Edit2: I think your verbalization there is a ritual for the concepts to get to you. For me all I need to do is see 62x62 and imagine I want to solve it and all those thoughts flow to me automatically, basically a shortcut instead of having a large verbal ritual to piece together the concepts. I never did math verbally the way it is taught, so I am not sure how people think that way, to me this was always automatically this way.
If you can or ever were able to do this in 2 seconds that is unimaginable to me. Not in a doubting way, I just have no idea how I could do it in 2 seconds. It would take me 20 to 30s and at least. But most people wouldn't even try to multiply this top of their head.
Also this multiplying of two digit numbers I was never taught, I just came to a strategy that I explained with my thoughts. And I used to do these for fun as a kid. But I would only get faster than that if it was something I had memorized, but not numbers from scratch. And I had to constantly try to repeat numbers in my head that I had stored for addition down the road.

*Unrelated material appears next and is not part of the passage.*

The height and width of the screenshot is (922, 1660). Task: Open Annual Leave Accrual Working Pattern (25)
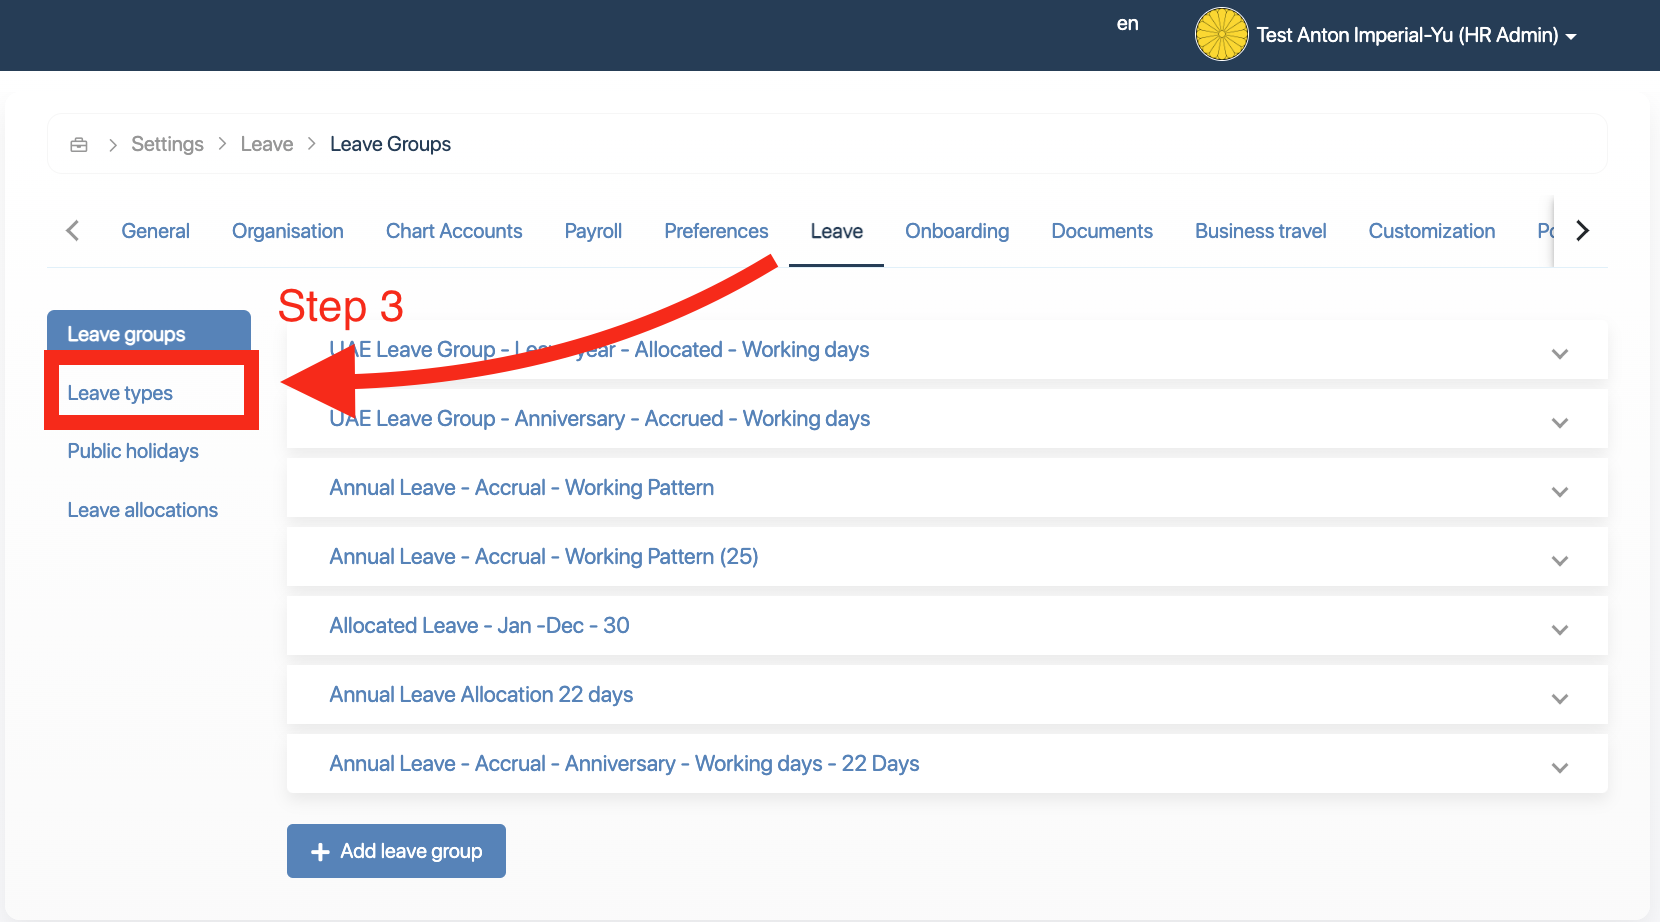pyautogui.click(x=543, y=557)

What is usually tougher top of my head and especially if I am tired at all, is something like 68 x 68. Then here first I have to decide whether I go from 60 x 60 or 70 x 70. Since it's that close to 70, I think 70 is more likely be easier. So I think okay 4900 - that's from memory right. Then I start to think what I have to take off from 4900 and what is 68 x 68 lacking compared to 70 x 70. So I will think that if I add 2 x 68, it will make it 68 x 70 and then I have 2 x 70 missing. So I need to deduct 140 and 136. So now at this point, this is much easier done in writing but here I frequently have to repeat numbers or redo some steps because I am not certain or I forget. But otherwise 4900 - 140, this comes easily instantly 4760 - maybe that's how it is for you with 62 x 62. And then now I take 100 off, it's 4660, and further 36 it would be 4624. Right now testing this in my head it took more than a minute because I wasn't sure whether I could just use the logic that I was thinking out of the box and I'm quite tired.
What if you were to have to do something more difficult e.g. 3 digits multiplication or 4?
Might sound weird but does the look of the operator matter? Say × vs x vs • vs *, I would assume it doesn't but I'm curious if there's a visual change, for lack of a better term.
> That is thinking slow for you?? How do you reach conclusions or how do you know the reasons why you reached the conclusion?
Are you thinking that using words during thinking helps with reaching conclusions and knowing why you reached the conclusion?
For me it's just there, the thoughts, the facts, the logic, the sequence, the connections, etc. Expressing all of that in words happens afterward (if it happens).
I don't even know how to think without words. I thought thinking literally means using words in sequence to problem solve. At least I used to think so. If someone says they are going to think about something I have always thought that they were going to focus on their inner monologue of sequence of words.